TUG1 regulates miR-26a/HMGB1 axis in human degenerated intervertebral disc NPCs. (A) Sequence alignment of miR-26a and the putative binding sites within HMGB1-WT and HMGB1-MUT. (B) The luciferase activity was detected in HEK293T cells transfected with HMGB1-WT or HMGB1-MUT reporter vector together with miR-26a mimics or miR-NC. The expression of HMGB1 mRNA (C) and protein (D) was examined in human degenerated intervertebral disc NPCs transfected with miR-26a mimic or miR-26a inhibitor. The original images are available in Figure S6. (E) The luciferase activity was detected in HEK293T cells co-transfected HMGB1-WT with miR-26a mimic, miR-26a mimic+pcDNA or miR-26a mimic+pcDNA-TUG1. (F) The expression of HMGB1 protein in NPCs transfected with pcDNA, pcDNA-TUG1, pcDNA-TUG1+miR-NC and pcDNA-TUG1+miR-26a mimic. The original images are available in Figure S7. (G) The expression of HMGB1 protein in NPCs transfected with si-NC, si-TUG1, si-TUG1+inhibitor-NC, si-TUG1+miR-26a inhibitor. The original images are available in Figure S8. *P<0.05, **P<0.01.

To investigate whether TUG1 was involved in the regulation of the miR-26a/HMGB1 axis, we transfected the HMGB1-WT vector with miR-26a mimic, miR-26a mimic+pcDNA and miR-26a mimic+pcDNA-TUG1 into HEK 293T cells, then the dual luciferase reporter assay was performed.
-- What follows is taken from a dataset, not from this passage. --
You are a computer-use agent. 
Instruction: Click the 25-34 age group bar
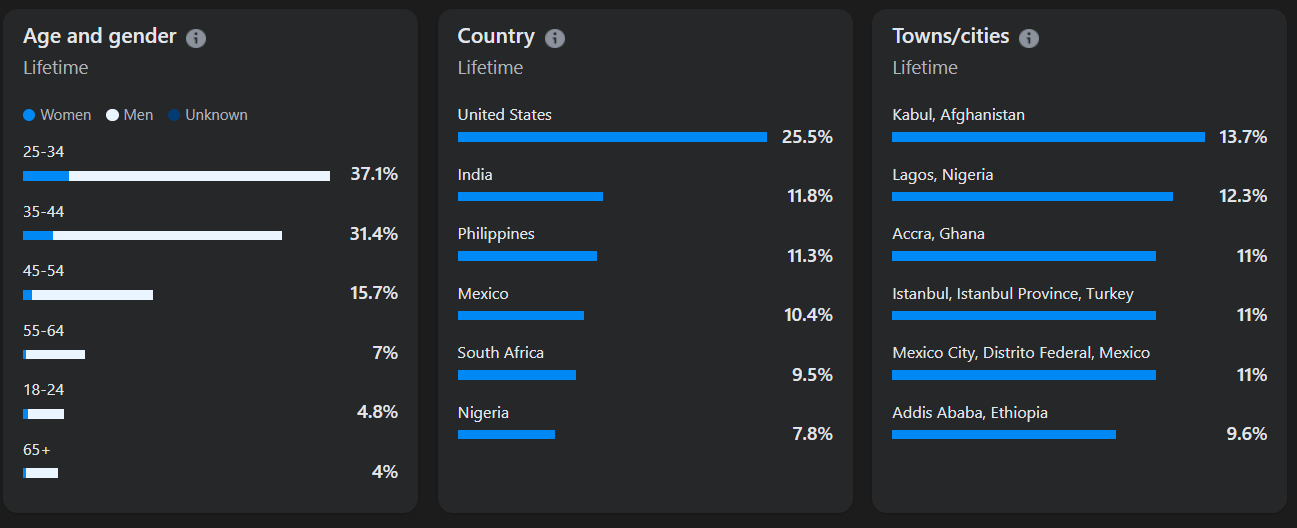176,176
Co-transfection of miR-26a with HMGB1-WT significantly reduced luciferase activity, whereas overexpression of TUG1 significantly reversed the effect of miR-26a overexpression on luciferase activity (Figure 5E). These results suggested that HMGB1 was the target of miR-26a.

Furthermore, in human degenerative NPCs, an increase in TUGB1 expression induced by TUG1 overexpression could be reversed by the introduction of miR-26a mimic (Figure 5F). Moreover, overexpression of miR-26a inhibited the upregulation of HMGB1 expression induced by pcDNA-TUG1, and miR-26a inhibitor reversed the inhibitory effect of si-TUG1 on HMGB1 expression (Figure 5G). These results confirmed that TUG1 could participate in degenerative disc degeneration by modulating HMGB1 by antagonizing miR-26a.
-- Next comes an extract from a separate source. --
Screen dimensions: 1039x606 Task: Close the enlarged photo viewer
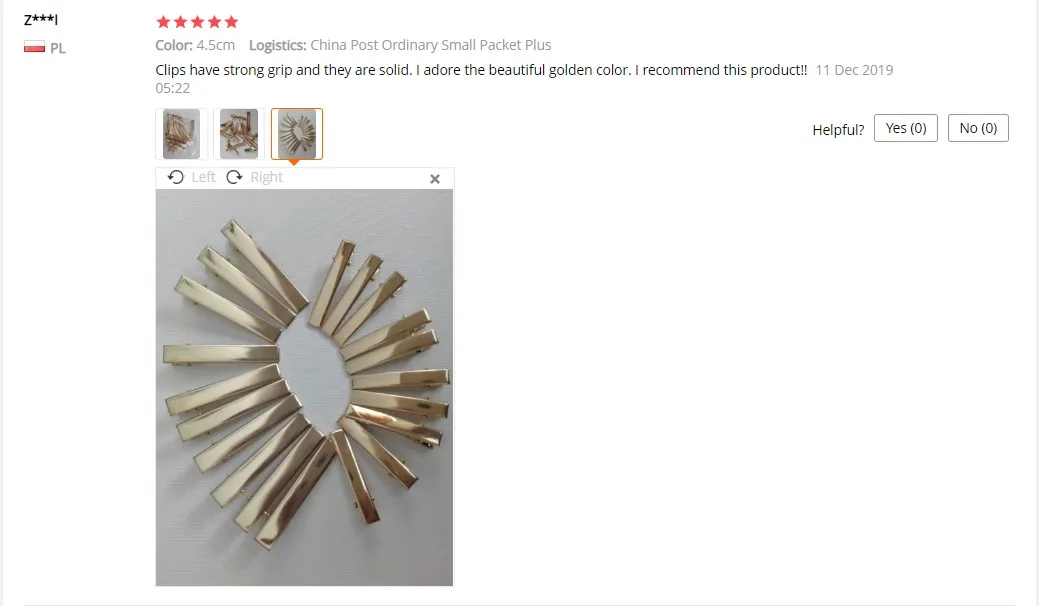[435, 179]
TUG1 activited the NF-κB pathway by affecting HMGB1 expression

HMGB1 participates in IDD by activating NF-κB to promote the release of inflammatory factors [16]. Based on this, we further analyzed the relationship between TUG1 and NF-κB pathway. We found that overexpression of TUG1 significantly upregulated the expression of p65 in the nucleus (Figure 6A). Immunofluorescence staining also showed that overexpression of TUG1 induced nuclear transfer of p65 (Figure 6B). Simultaneously, si-HMGB1 inhibited nuclear transfer of p65. Additionally, transfection of pcDNA-TUG1 reversed the inhibitory effect of si-HMGB1 on NF-κB activation. More importantly, overexpression of TUG1 partially abolished the inhibition of NF-κB by NF-κB specific inhibitor QNZ pretreatment. These results suggested that TUG1 participated in IDD by activating the NF-κB signaling pathway.

Discussion

Degeneration of the intervertebral disc is accompanied by a decrease in the number of cells and synthesis of extracellular matrix [17]. The role of lncRNA in IDD has received extensive attention recently. We found that TUG1 was significantly up-regulated in human degenerative disc NP tissue. Additionally, TUG1 participated in the promotion of IDD by inhibiting the proliferation while promoting apoptosis and ECM degradation of human degenerative disc NPCs in vitro. More importantly, TUG1 promoted IDD by targeting miR-26a/HMGB1 axis, which may also involve activation of the NF-κB signaling pathway.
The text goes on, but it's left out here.